Les locataires sont «sous pression dans tout le pays et beaucoup n'osent pas faire valoir leurs droits», indique le dernier sondage de l'Asloca. La raison principale de cette retenue serait la «crainte de détériorer la relation avec le bailleur».
Près de 40% des personnes interrogées consacrent plus du tiers de leur revenu à leur loyer, note mardi l'Association des locataires dans un communiqué. Un seuil «qui dépasse les recommandations de Caritas et marque l’entrée dans une zone de risque de précarité».
Environ une personne sur vingt consacre plus de la moitié du revenu de son ménage au logement. Cette situation touche toute la Suisse, sans grandes différences entre les régions urbaines et rurales ou les régions linguistiques, indique l'association.
Selon le rapport, réalisé en collaboration avec l’institut de recherche Sotomo auprès de 34'441 personnes, la recherche d’un logement s’avère particulièrement difficile au Tessin et à Genève.
Peur des résiliations
Environ 70% des sondés font état de problème avec leurs bailleurs, «mais la plupart ne se défendent pas», remarque l'Asloca. «Ainsi, près de la moitié n’a pas demandé de baisse de loyer malgré la diminution du taux d’intérêt de référence.»

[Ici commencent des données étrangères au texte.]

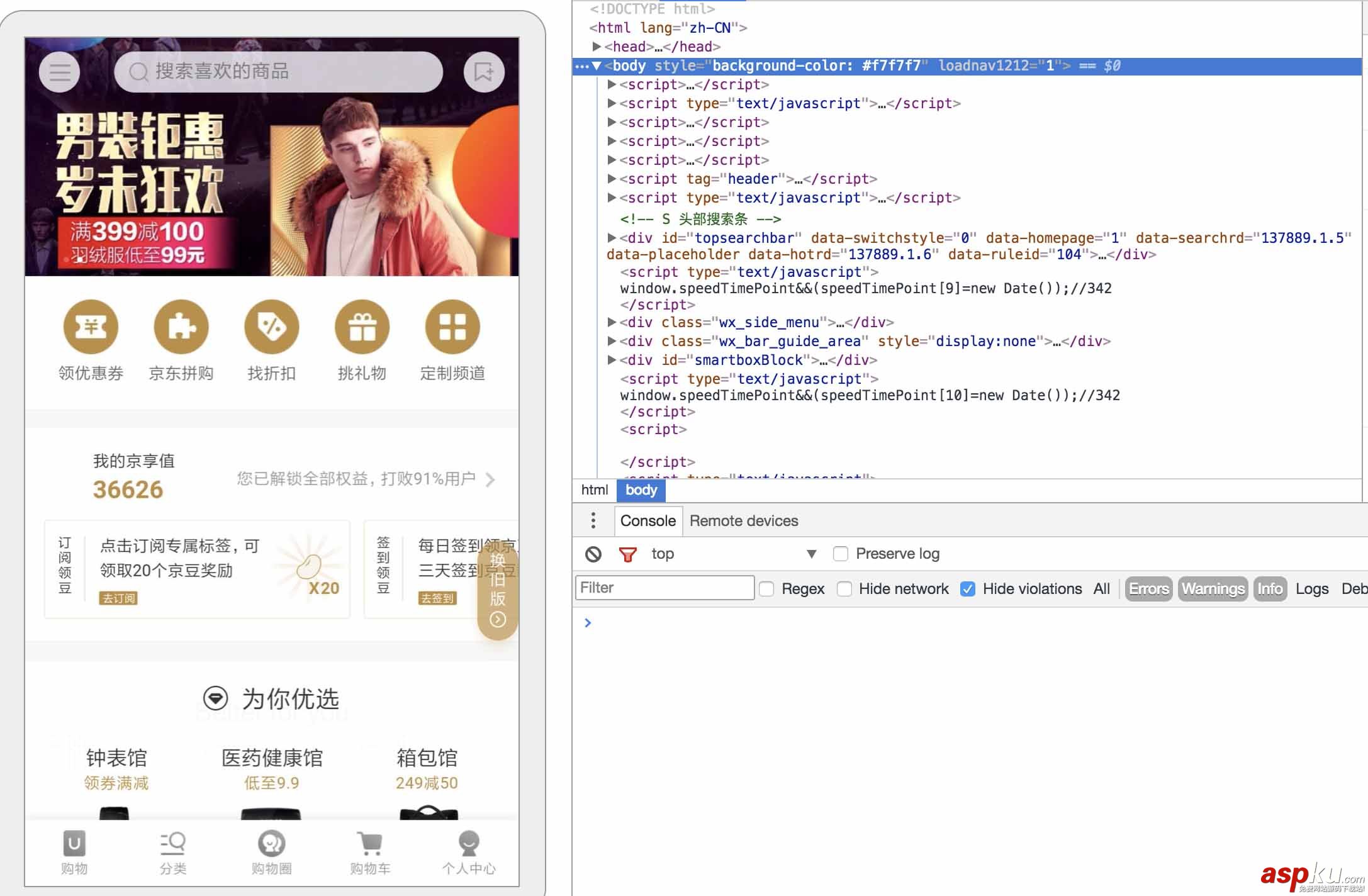Click the Errors level filter button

Même constat concernant la contestation du loyer initial: seuls 5% l'ont déjà fait. La peur de la part des locataires de faire valoir leurs droits joue un rôle déterminant. Près d'un quart des sondées redoutent de perdre leur logement dans les deux prochaines années, principalement en raison de travaux, remarque l'Asloca.
Selon l'organisation de défense des locataires, ces résultats mettent en évidence un «déséquilibre structurel». «Les locataires doivent généralement faire valoir leurs droits à titre individuel, tout en étant dans une relation de dépendance vis-à-vis de leurs bailleurs».
Initiative pour «réguler les loyers»
Près de 90% des personnes interrogées souhaitent que les baisses de loyer soient automatiquement répercutées. Selon le sondage, 86% se prononcent en faveur d’un contrôle efficace des loyers et 85% souhaitent davantage de logements abordables.
«Se loger devient de plus en plus difficiles, les locataires sont laissés seuls face à cette situation», a indiqué Jessica Jaccoud, membre du comité de l’Asloca Suisse et conseillère nationale (PS/VD).
Elle a également pointé du doigt le Parlement et le Conseil fédéral, qui «refusent d'agir en faveur des locataires», selon elle. «Dans ce contexte et face à cette grave situation sociale des locataires, l'initiative sur les loyers est une réponse adéquate», juge Carlo Sommaruga.
Avec cette initiative, lancée en mai 2025, il s'agit de «change de paradigme et corriger les déséquilibres en locataires et bailleurs». L'Asloca souhaite «garantir un contrôle automatique et régulier des loyers, et mettre fin à un système qui fait peser la responsabilité sur les locataires individuellement».